Data for this exercise:
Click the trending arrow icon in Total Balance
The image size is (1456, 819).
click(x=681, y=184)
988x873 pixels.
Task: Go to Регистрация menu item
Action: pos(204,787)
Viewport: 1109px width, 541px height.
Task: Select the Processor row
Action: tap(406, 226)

What you are asked to do: Rewrite every row, replacing "Total Balance" with "Account Balance" and leaving everything else unchanged.

Written solution:
Click the trending arrow icon in Account Balance
The image size is (1456, 819).
click(x=681, y=184)
988x873 pixels.
Task: Go to Регистрация menu item
Action: pos(204,787)
Viewport: 1109px width, 541px height.
Task: Select the Processor row
Action: tap(406, 226)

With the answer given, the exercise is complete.